The drive is intensifying to collect and screen more natural products for their medicinal effects. Says Gordon Cragg, chief of the National Cancer Institute's natural-products branch: "Nature produces chemicals that no chemist would ever dream of at the laboratory bench." All this is heartening for biologists and environmentalists concerned about the dwindling of the planet's biodiversity, mostly concentrated in a wide girdle around the equator. Human activity, from farming to logging and road building, is chewing at this girdle, driving countless species to extinction even before they have been discovered. "I see ethnobotany--the study of the relationship between people and plants--as the key to the preservation of this vast collection of species as well as a pathway to halting many diseases," says Cox.

Cox, 44, a Mormon, first came to Samoa in 1973, when he was assigned to the country for his two-year compulsory missionary service after he graduated from Brigham Young as a botany major. His father was a park ranger and his mother a wildlife and fisheries biologist; his grandfather created the Utah state park system; and his great-grandfather was a founder of Arbor Day. Cox naturally expected to end up involved in conservation, but his stint in Samoa surpassed all his expectations.

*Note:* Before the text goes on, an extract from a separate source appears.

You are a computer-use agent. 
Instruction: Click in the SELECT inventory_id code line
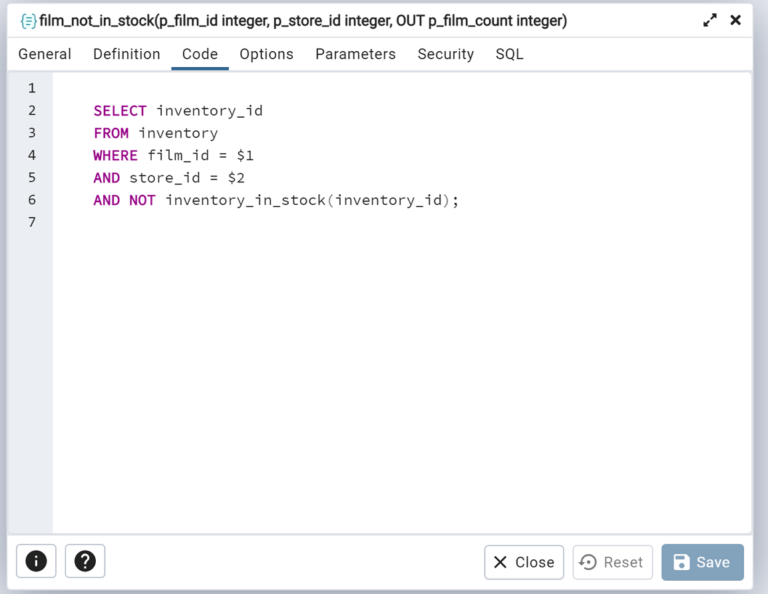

He was not only impressed by the far-reaching influence of botany that he witnessed--beginning with the scene of a Samoan fisherman using a plant to poison fish in a river--but he also learned to speak and write Samoan better than many Samoans. (A difficult language, Samoan in its most elegant form requires extensive knowledge of local ritual and legend.) Cox went on to earn a doctorate in biology at Harvard, then joined Brigham Young's faculty as a botanist studying plant physiology and pollination.